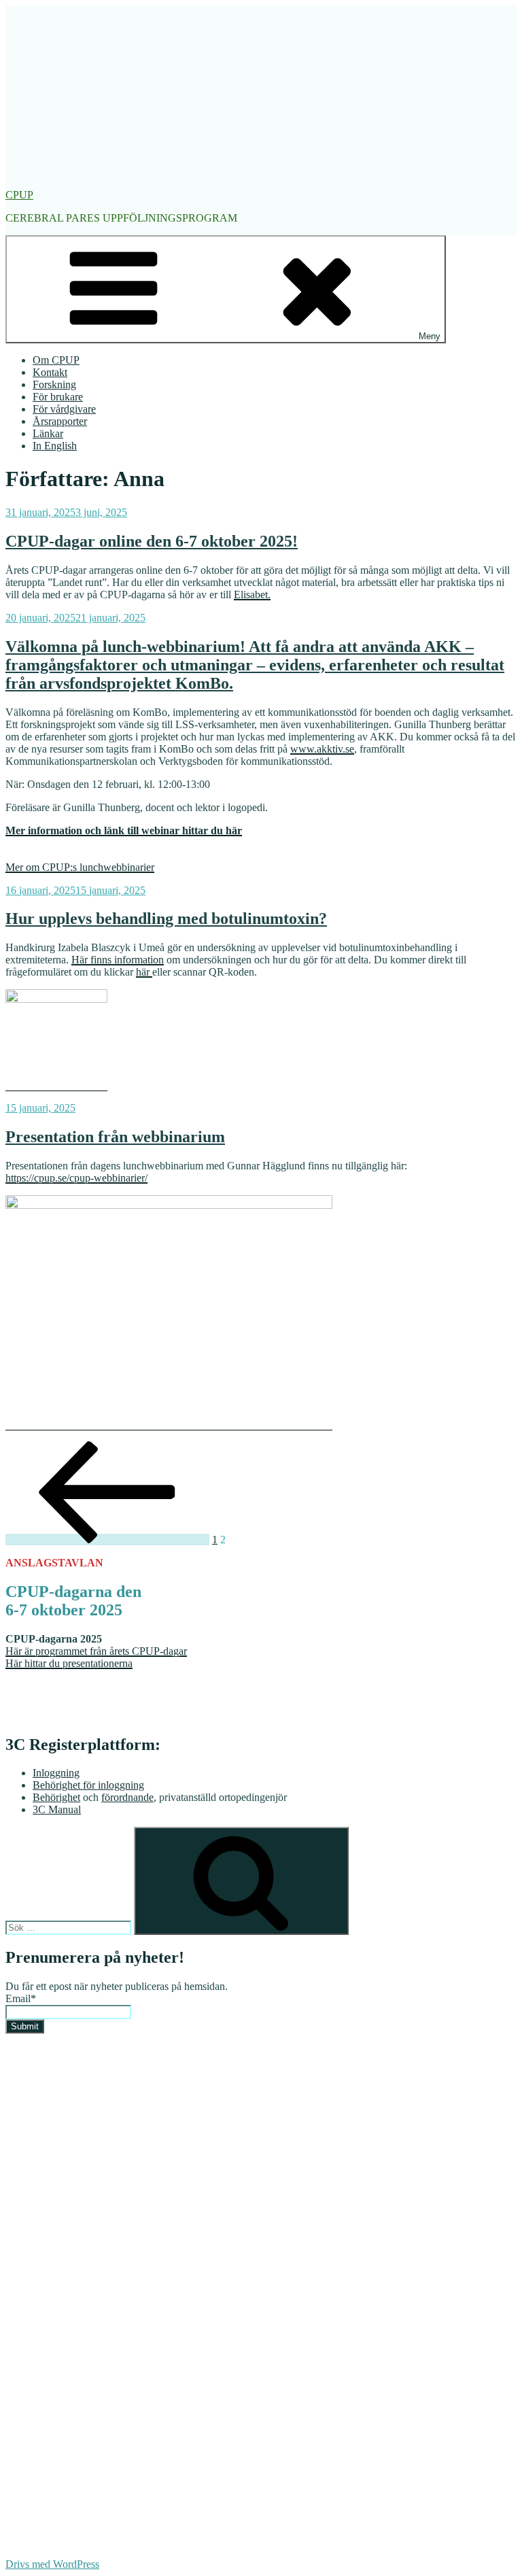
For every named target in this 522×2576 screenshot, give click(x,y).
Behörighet (56, 1797)
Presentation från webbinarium (115, 1137)
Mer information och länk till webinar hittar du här (123, 830)
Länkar (48, 433)
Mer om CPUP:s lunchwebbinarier (79, 867)
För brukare (58, 396)
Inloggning (56, 1773)
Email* (20, 1998)
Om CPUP (56, 360)
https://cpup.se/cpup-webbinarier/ (76, 1178)
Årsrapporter (60, 421)
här (144, 972)
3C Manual (57, 1809)
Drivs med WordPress (52, 2564)
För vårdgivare (64, 409)
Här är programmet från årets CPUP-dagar (96, 1651)
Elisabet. (252, 594)
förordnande (127, 1797)
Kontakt (50, 372)
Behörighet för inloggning (88, 1785)
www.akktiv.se (322, 749)
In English (55, 445)
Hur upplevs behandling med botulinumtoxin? (166, 918)
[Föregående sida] (107, 1539)
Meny (429, 336)
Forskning (54, 384)
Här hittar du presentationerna (69, 1663)
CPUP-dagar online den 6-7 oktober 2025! (151, 541)
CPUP (19, 195)
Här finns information (117, 959)
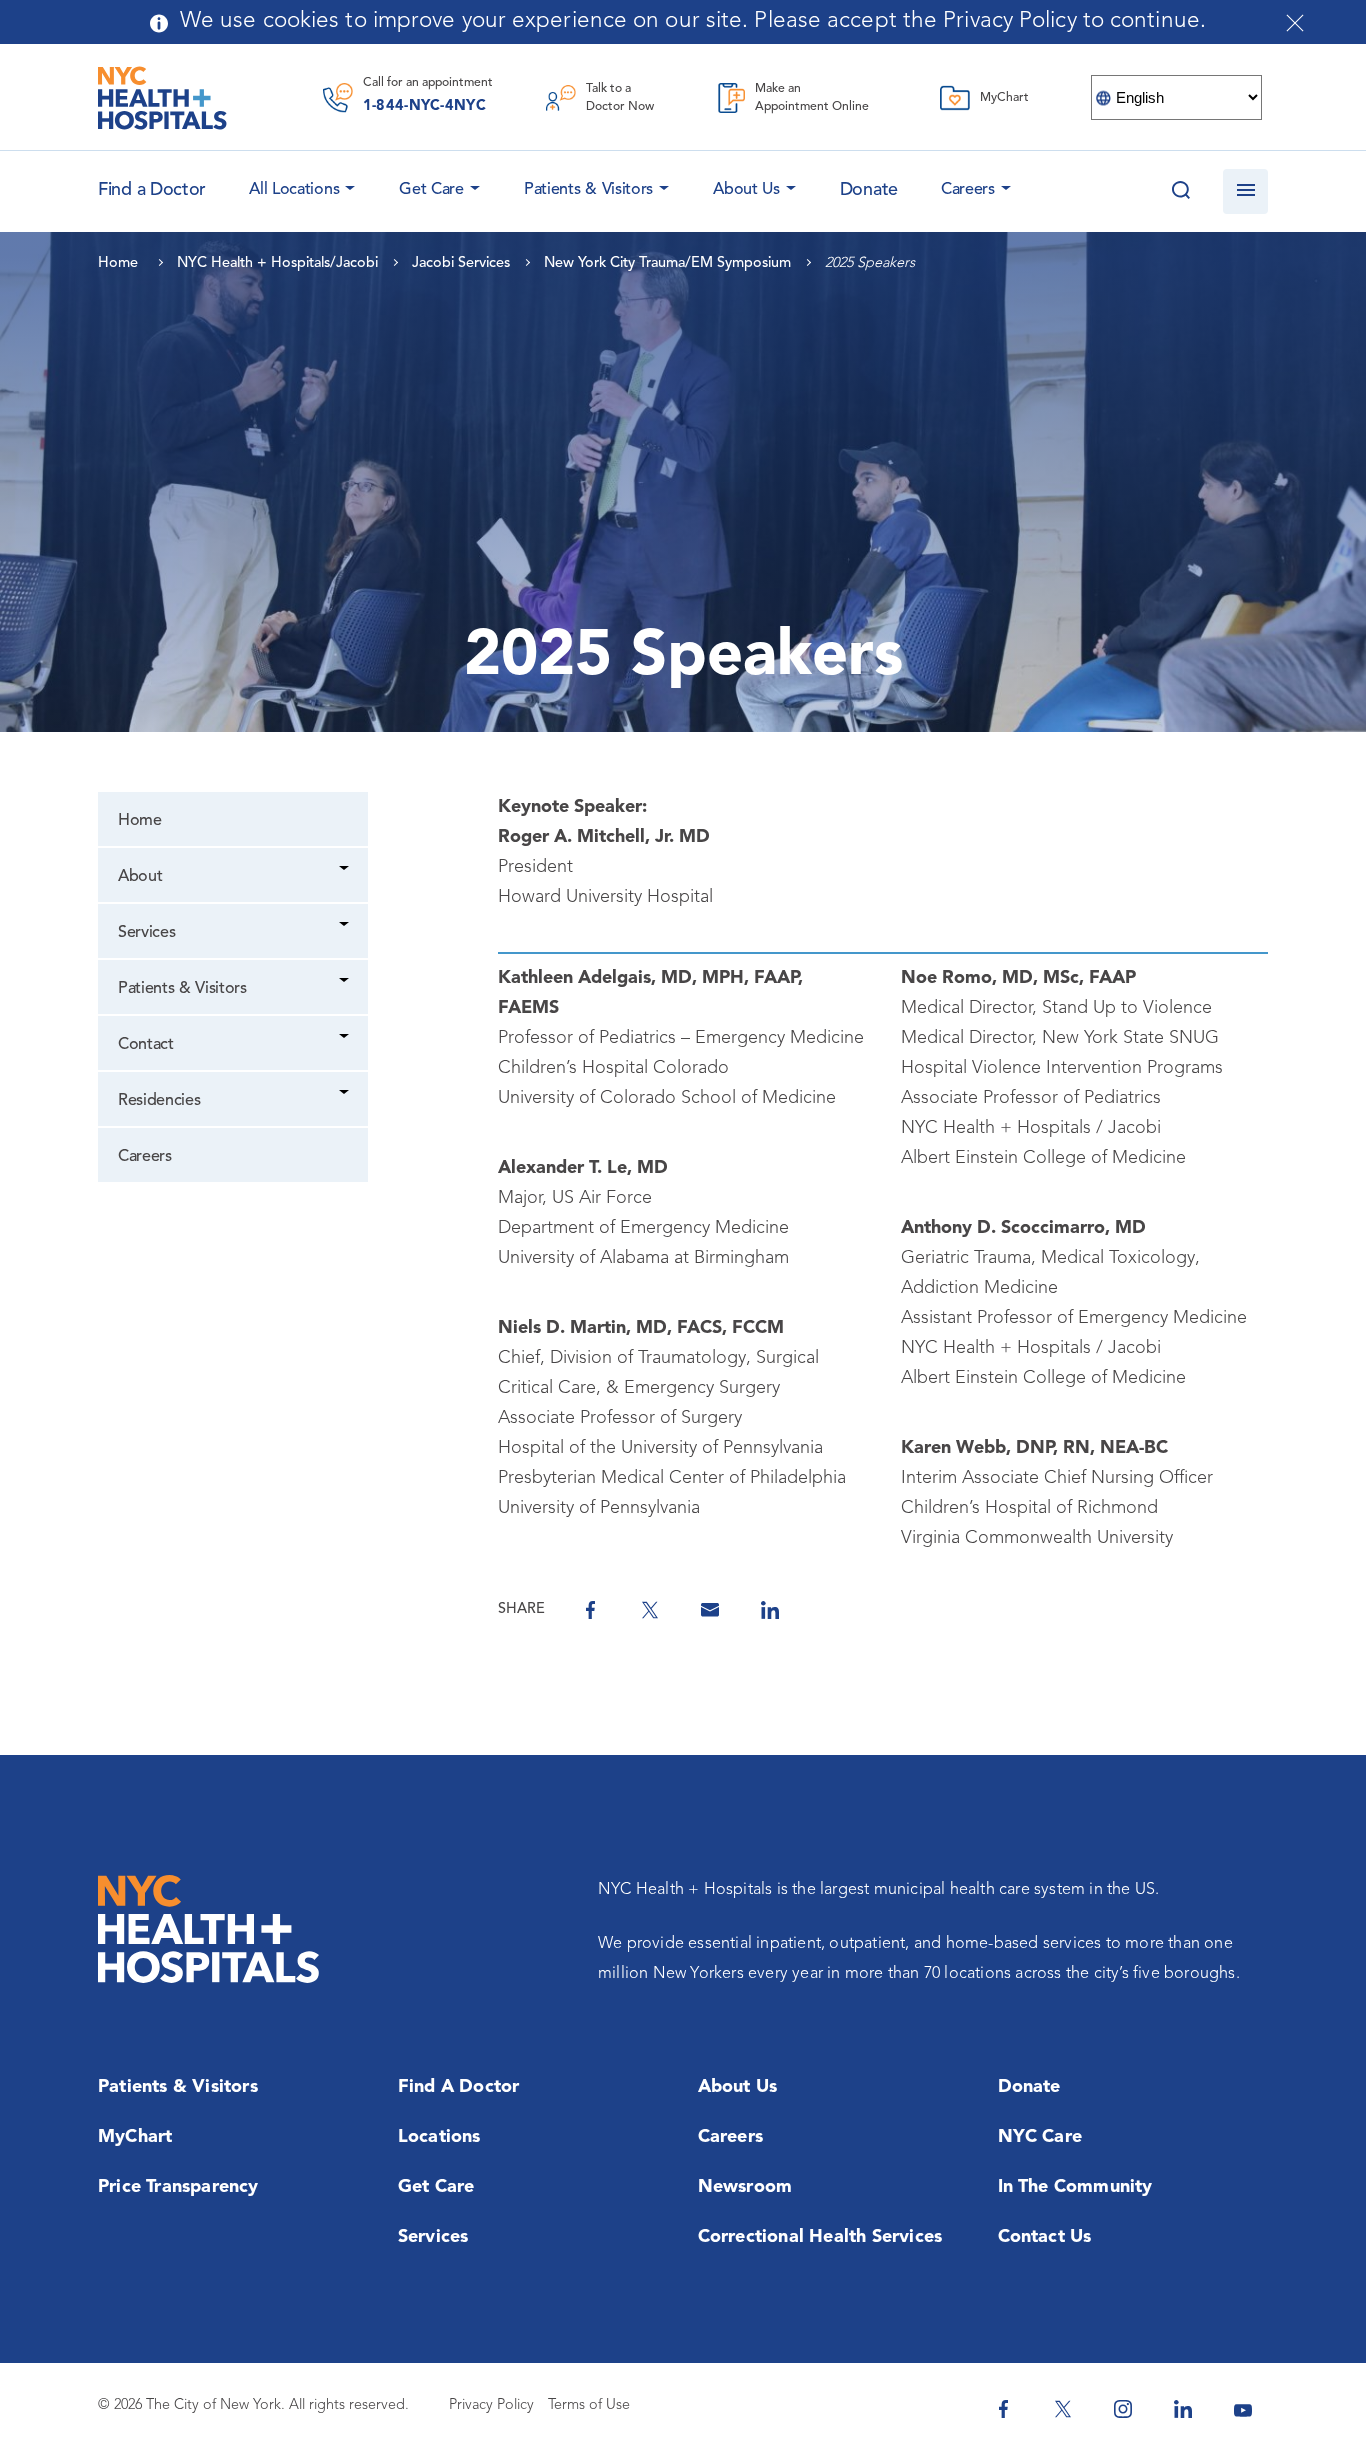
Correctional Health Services (820, 2237)
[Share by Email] (710, 1610)
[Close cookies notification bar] (1295, 23)
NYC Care (1040, 2137)
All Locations (294, 190)
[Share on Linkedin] (770, 1610)
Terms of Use (589, 2405)
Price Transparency (178, 2187)
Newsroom (745, 2187)
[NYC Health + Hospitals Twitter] (1063, 2409)
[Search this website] (1180, 191)
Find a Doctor (459, 2087)
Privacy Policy (491, 2405)
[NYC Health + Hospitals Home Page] (162, 98)
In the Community (1075, 2187)
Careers (968, 190)
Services (146, 933)
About (140, 877)
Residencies (159, 1101)
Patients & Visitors (588, 190)
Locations (439, 2137)
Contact (146, 1045)
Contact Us (1045, 2237)
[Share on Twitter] (650, 1610)
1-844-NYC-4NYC (424, 106)
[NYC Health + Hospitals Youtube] (1243, 2409)
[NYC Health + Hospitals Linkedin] (1183, 2409)
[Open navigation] (1245, 191)
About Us (746, 190)
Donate (869, 190)
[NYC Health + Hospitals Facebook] (1003, 2409)
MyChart (135, 2137)
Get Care (431, 190)
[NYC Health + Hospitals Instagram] (1123, 2409)
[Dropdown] (345, 870)
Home (140, 821)
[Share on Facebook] (590, 1610)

----------------------------------------

• EXERCISE OBJECTIVE: Restate the material word for word; no picture should appear in the copy.

• TASK SOLUTION:
For every named target in this 522×2576 screenshot, give click(x,y).
Behörighet (56, 1797)
Presentation från webbinarium (115, 1137)
Mer information och länk till webinar hittar du här (123, 830)
Länkar (48, 433)
Mer om CPUP:s lunchwebbinarier (79, 867)
För brukare (58, 396)
Inloggning (56, 1773)
Email* (20, 1998)
Om CPUP (56, 360)
https://cpup.se/cpup-webbinarier/ (76, 1178)
Årsrapporter (60, 421)
här (144, 972)
3C Manual (57, 1809)
Drivs med WordPress (52, 2564)
För vårdgivare (64, 409)
Här är programmet från årets CPUP-dagar (96, 1651)
Elisabet. (252, 594)
förordnande (127, 1797)
Kontakt (50, 372)
Behörighet för inloggning (88, 1785)
www.akktiv.se (322, 749)
In English (55, 445)
Hur upplevs behandling med botulinumtoxin? (166, 918)
[Föregående sida] (107, 1539)
Meny (429, 336)
Forskning (54, 384)
Här hittar du presentationerna (69, 1663)
CPUP-dagar online den 6-7 oktober 2025! (151, 541)
CPUP (19, 195)
Här finns information (117, 959)
Correctional Health Services (820, 2237)
[Share by Email] (710, 1610)
[Close cookies notification bar] (1295, 23)
NYC Care (1040, 2137)
All Locations (294, 190)
[Share on Linkedin] (770, 1610)
Terms of Use (589, 2405)
Price Transparency (178, 2187)
Newsroom (745, 2187)
[NYC Health + Hospitals Twitter] (1063, 2409)
[Search this website] (1180, 191)
Find a Doctor (459, 2087)
Privacy Policy (491, 2405)
[NYC Health + Hospitals Home Page] (162, 98)
In the Community (1075, 2187)
Careers (968, 190)
Services (146, 933)
About (140, 877)
Residencies (159, 1101)
Patients & Visitors (588, 190)
Locations (439, 2137)
Contact (146, 1045)
Contact Us (1045, 2237)
[Share on Twitter] (650, 1610)
1-844-NYC-4NYC (424, 106)
[NYC Health + Hospitals Youtube] (1243, 2409)
[NYC Health + Hospitals Linkedin] (1183, 2409)
[Open navigation] (1245, 191)
About Us (746, 190)
Donate (869, 190)
[NYC Health + Hospitals Facebook] (1003, 2409)
MyChart (135, 2137)
Get Care (431, 190)
[NYC Health + Hospitals Instagram] (1123, 2409)
[Dropdown] (345, 870)
Home (140, 821)
[Share on Facebook] (590, 1610)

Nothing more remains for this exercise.